Why Learn Python?
In my experience Python is one of the easier languages to learn and due to its syntax it helps to provide a solid foundation in good coding practice.
Python is a scripting language which means that you can quickly make changes to your program to make sure that it works and you can run an unfinished program to make sure that what you have written so far is correct. You can make any program that you want in Python and it will port between computers without the need to recompile or to make modifications to the code. While Python is easy to learn, it also provides high level support for advanced topics such as Object Oriented Programming (OOP) and Database Access.
Python is also very popular in many scientific fields for its ease of use and quick development time.
What is Python? (excerpt taken from python.org)
Python is an interpreted, object-oriented, high-level programming language with dynamic semantics. Its high-level built in data structures, combined with dynamic typing and dynamic binding, make it very attractive for Rapid Application Development, as well as for use as a scripting or glue language to connect existing components together. Python's simple, easy to learn syntax emphasizes readability and therefore reduces the cost of program maintenance. Python supports modules and packages, which encourages program modularity and code reuse. The Python interpreter and the extensive standard library are available in source or binary form without charge for all major platforms, and can be freely distributed.

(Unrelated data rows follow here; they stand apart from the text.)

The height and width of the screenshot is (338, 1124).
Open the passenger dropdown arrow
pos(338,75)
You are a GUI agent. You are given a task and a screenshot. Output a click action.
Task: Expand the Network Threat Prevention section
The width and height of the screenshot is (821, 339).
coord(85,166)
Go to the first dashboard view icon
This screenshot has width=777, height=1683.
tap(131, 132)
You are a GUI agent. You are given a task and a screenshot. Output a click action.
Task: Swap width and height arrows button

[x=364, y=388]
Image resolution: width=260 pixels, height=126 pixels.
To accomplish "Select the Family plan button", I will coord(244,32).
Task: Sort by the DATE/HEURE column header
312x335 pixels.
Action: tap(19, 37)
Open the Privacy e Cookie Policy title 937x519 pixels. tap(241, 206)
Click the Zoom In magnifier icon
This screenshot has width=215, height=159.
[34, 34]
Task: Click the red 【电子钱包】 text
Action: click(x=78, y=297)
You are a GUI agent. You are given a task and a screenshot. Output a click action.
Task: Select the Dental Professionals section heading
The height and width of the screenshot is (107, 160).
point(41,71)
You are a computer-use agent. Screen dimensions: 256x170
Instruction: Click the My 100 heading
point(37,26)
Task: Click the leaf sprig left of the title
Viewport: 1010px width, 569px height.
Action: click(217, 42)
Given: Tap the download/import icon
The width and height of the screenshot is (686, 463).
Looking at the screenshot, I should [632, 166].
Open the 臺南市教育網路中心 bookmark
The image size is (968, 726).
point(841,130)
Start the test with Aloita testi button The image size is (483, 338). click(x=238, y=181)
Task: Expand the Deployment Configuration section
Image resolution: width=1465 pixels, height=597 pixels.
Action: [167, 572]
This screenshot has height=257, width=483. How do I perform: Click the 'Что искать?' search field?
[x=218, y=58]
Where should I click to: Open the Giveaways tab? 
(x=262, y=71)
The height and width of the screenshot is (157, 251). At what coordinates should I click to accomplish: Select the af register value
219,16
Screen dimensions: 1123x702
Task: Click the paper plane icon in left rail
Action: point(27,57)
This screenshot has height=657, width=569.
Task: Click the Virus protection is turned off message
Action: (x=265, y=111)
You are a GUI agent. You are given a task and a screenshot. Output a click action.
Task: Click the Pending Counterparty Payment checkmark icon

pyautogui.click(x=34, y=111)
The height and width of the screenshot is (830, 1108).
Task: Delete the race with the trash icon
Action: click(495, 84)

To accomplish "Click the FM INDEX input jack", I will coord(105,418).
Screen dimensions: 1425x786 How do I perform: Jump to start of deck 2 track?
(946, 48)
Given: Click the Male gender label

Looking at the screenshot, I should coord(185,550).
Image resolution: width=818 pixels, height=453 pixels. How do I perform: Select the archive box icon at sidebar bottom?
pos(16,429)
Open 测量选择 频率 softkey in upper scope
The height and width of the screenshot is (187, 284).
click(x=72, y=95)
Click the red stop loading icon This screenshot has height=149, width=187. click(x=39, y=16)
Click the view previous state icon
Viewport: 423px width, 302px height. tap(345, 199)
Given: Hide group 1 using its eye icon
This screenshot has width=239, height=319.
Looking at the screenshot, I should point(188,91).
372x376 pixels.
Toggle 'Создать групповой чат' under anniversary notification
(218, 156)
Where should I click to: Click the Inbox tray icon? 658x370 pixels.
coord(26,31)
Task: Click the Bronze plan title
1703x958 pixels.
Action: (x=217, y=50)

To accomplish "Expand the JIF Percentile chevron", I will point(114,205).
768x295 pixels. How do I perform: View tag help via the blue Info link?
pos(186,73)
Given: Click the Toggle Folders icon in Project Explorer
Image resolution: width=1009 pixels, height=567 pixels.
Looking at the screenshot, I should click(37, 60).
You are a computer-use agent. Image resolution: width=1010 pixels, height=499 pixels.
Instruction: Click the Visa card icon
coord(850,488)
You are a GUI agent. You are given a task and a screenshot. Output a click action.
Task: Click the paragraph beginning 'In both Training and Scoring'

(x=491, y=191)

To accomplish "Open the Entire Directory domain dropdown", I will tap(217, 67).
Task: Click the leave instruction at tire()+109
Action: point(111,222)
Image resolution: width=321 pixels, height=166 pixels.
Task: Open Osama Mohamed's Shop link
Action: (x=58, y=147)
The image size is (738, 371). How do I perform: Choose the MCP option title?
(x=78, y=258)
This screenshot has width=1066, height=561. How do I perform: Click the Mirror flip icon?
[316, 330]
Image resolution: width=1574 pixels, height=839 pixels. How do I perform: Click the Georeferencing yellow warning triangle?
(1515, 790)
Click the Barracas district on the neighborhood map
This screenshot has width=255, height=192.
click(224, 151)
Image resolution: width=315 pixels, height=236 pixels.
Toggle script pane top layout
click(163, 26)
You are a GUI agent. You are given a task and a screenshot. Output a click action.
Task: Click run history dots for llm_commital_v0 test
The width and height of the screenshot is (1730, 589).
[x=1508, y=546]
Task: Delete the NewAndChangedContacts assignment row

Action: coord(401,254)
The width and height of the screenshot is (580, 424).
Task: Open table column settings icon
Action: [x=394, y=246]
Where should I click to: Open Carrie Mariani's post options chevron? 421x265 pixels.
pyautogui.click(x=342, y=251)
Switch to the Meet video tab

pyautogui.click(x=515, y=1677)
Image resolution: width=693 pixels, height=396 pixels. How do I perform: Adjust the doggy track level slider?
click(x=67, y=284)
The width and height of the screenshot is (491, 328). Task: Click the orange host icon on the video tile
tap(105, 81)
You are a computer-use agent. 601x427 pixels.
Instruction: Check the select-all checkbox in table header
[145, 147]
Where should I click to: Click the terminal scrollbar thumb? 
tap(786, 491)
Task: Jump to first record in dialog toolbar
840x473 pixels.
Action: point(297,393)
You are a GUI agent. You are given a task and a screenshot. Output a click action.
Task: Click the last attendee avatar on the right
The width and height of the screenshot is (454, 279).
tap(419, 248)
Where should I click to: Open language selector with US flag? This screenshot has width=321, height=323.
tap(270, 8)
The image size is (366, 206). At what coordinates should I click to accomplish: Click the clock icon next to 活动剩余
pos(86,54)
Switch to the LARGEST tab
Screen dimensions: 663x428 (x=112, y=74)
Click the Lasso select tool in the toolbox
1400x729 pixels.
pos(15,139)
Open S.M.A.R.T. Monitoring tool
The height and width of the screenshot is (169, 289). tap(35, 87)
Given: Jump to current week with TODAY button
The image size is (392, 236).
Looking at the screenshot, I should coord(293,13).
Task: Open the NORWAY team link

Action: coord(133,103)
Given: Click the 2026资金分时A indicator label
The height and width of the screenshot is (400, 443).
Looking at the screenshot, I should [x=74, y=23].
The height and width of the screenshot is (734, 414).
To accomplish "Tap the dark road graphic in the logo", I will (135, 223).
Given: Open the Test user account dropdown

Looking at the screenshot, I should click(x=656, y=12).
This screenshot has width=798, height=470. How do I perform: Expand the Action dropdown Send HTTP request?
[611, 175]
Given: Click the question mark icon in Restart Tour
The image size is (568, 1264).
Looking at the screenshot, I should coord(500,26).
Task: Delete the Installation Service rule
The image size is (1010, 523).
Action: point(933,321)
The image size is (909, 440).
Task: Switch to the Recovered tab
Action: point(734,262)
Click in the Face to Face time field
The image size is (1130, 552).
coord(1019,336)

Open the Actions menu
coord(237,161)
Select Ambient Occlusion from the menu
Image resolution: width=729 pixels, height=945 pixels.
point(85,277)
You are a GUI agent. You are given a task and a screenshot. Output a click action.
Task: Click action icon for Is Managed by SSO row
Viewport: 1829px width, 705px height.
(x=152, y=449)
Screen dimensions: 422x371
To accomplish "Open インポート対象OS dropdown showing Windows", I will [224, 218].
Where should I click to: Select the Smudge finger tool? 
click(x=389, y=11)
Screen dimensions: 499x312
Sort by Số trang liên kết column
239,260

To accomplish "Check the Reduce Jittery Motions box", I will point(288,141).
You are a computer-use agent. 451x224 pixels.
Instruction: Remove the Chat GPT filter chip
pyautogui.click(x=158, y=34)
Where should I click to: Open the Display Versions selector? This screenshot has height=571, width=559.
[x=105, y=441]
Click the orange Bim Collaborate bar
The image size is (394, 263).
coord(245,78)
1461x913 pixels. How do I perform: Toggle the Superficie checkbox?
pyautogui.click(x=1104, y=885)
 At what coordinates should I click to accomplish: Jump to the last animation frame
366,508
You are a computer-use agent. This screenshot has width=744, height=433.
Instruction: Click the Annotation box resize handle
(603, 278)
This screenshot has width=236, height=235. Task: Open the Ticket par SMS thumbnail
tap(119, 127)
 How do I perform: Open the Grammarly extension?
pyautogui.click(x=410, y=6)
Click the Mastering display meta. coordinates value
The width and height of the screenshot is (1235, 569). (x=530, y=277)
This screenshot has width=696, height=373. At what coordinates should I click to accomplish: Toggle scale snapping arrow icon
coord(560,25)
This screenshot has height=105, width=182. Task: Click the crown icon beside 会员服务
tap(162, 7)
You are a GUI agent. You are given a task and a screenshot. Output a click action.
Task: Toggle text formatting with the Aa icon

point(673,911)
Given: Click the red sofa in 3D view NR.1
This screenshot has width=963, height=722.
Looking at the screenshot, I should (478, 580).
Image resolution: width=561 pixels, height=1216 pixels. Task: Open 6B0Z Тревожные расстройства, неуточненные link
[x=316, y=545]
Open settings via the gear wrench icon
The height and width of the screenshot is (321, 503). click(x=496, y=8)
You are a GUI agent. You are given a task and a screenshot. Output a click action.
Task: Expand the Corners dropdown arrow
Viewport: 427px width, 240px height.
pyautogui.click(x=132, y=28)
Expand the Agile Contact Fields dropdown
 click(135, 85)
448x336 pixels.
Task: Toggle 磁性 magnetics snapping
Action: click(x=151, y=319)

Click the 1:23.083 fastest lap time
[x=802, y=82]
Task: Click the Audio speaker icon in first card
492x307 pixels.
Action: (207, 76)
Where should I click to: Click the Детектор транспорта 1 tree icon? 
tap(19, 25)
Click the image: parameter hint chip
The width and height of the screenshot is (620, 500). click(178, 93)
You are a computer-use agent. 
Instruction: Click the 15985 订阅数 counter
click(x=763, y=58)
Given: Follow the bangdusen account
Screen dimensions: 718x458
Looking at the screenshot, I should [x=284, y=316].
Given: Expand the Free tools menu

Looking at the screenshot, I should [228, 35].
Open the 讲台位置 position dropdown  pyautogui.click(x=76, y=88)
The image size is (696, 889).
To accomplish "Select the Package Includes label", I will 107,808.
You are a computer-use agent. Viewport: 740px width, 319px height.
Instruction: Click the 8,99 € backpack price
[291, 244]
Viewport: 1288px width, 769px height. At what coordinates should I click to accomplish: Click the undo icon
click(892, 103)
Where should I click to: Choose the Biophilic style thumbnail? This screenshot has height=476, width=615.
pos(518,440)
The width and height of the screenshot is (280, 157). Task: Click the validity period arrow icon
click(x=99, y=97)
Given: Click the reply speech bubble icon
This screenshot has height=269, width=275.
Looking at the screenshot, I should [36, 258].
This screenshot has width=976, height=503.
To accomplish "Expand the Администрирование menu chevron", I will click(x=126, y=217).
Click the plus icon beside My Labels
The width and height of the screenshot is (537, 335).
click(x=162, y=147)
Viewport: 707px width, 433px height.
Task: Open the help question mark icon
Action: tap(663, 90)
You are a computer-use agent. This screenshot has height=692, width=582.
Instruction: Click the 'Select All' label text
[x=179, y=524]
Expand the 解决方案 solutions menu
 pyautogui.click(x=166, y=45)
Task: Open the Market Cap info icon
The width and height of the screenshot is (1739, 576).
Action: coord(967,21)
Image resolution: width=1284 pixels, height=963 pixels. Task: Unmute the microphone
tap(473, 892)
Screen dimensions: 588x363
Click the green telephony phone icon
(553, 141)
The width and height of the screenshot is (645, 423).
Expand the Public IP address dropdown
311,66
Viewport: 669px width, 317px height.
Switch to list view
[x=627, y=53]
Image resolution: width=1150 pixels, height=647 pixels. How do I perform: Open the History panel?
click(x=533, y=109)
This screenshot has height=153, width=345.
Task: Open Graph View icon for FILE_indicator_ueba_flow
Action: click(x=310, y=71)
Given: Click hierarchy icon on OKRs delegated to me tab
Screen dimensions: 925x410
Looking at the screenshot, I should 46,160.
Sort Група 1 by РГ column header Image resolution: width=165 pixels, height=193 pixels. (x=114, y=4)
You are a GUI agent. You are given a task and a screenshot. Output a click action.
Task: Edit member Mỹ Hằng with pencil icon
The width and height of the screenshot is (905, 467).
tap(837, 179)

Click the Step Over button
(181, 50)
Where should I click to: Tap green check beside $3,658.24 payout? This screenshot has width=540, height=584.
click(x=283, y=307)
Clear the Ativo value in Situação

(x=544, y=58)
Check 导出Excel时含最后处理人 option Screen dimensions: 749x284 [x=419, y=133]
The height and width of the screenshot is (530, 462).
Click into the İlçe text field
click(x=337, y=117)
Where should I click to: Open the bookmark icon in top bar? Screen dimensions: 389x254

Often, programmers fall in love with Python because of the increased productivity it provides. Since there is no compilation step, the edit-test-debug cycle is incredibly fast. Debugging Python programs is easy: a bug or bad input will never cause a [critical error]. Instead, when the interpreter discovers an error, it raises an exception. When the program doesn't catch the exception, the interpreter prints a stack trace. A source level debugger allows inspection of local and global variables, evaluation of arbitrary expressions, setting breakpoints, stepping through the code a line at a time, and so on. The debugger is written in Python itself, testifying to Python's introspective power. On the other hand, often the quickest way to debug a program is to add a few print statements to the source: the fast edit-test-debug cycle makes this simple approach very effective.